Precision, quantization, and KV cache reduction
Quantizing model weights reduces the weight memory footprint but does not directly reduce KV cache size unless KV cache quantization is also applied. Some inference frameworks, including llama.cpp and vLLM, support 8-bit or 4-bit KV cache quantization, which cuts the cache size roughly in half or by 75% at the cost of minor precision loss. This is a practical option for CPU-only deployments where RAM is the binding constraint.
Practical examples
Scenario 1: OOM crash in a self-hosted chatbot
A team deployed an 8B model on a 16GB RAM server with num_ctx set to 8192. Single-user sessions worked fine, but once two users had long simultaneous conversations, the process crashed. The root cause was two KV caches each approaching 2GB. Reducing num_ctx to 4096 and enabling KV cache quantization brought peak usage under 2GB total, resolving the crashes.
Scenario 2: Latency spikes from prefix cache misses
A document Q&A system prepended a 2000-token system prompt to every request. Without prefix caching, the model recomputed the KV cache for those 2000 tokens on every call. Enabling prefix caching in vLLM allowed the server to reuse the cached keys and values for the shared prefix, cutting time-to-first-token by 40% under load.
Scenario 3: Capacity planning for concurrent users
An engineering team needed to support 50 concurrent users on a 70B model with a 4096-token context window. Calculating KV cache size per session at float16 precision showed each session would consume roughly 3.5GB. Supporting 50 sessions would require 175GB of memory just for KV caches, far exceeding available hardware. The team shifted to a GQA-based model variant, reducing per-session KV cache to under 1GB and making the deployment feasible on four 48GB GPU nodes.
Scenario 4: Context window tuning for a coding assistant
A development team running a local coding assistant found that setting num_ctx to 16384 caused the inference process to consume 6GB of RAM before generation began on an 8B model. Profiling confirmed KV cache was the primary consumer. Reducing num_ctx to 8192 halved the baseline memory cost and allowed other system processes to run without contention.
Why it matters
- KV cache size is the primary RAM constraint in LLM inference deployments, not model weights alone.
- Doubling the context window doubles the KV cache memory footprint, which directly affects how many concurrent sessions a server can support.
- OOM failures during long conversations are almost always caused by KV cache growth, not by the model itself consuming more memory.

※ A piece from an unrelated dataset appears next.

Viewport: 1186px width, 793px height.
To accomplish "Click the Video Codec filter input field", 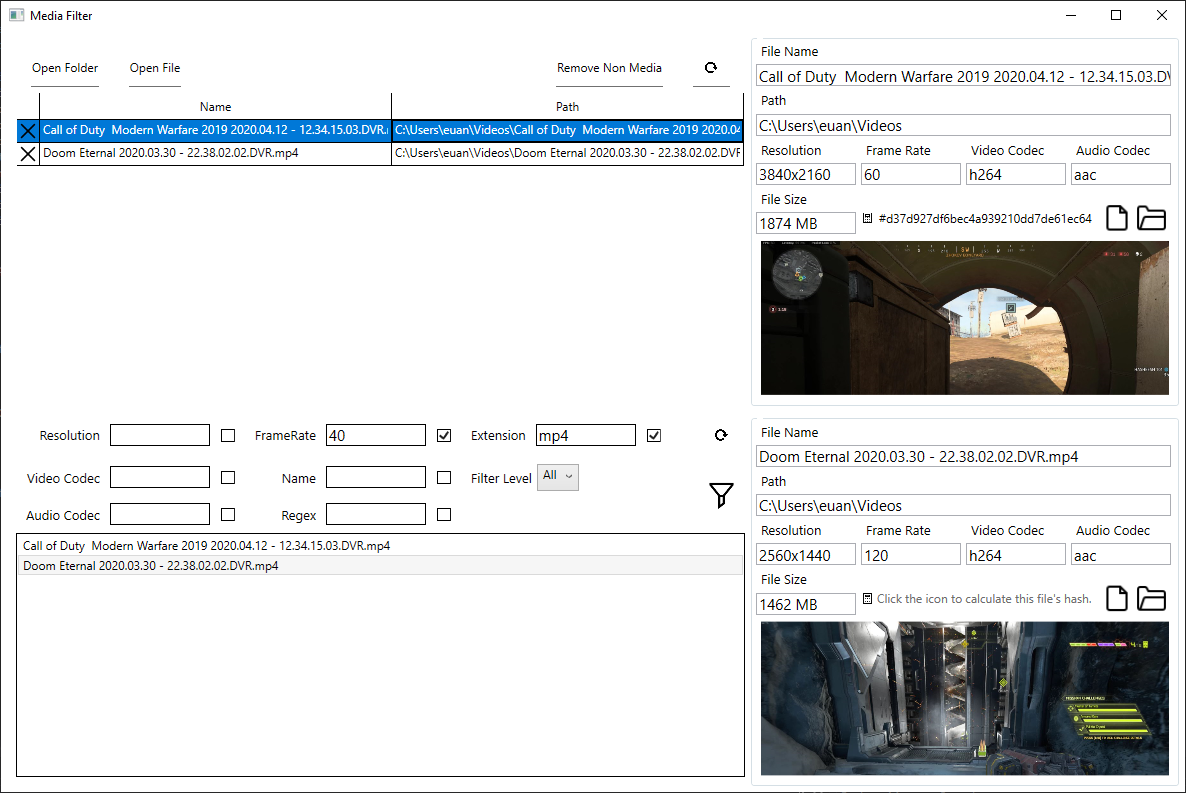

- Prefix caching and KV cache quantization are concrete techniques that reduce memory pressure and improve inference latency at the same time.
- Engineers must account for KV cache size per session multiplied by expected concurrency when sizing infrastructure for LLM workloads.
- Model architecture choices such as grouped-query attention have a direct and measurable impact on KV cache size, making architecture selection a capacity planning decision.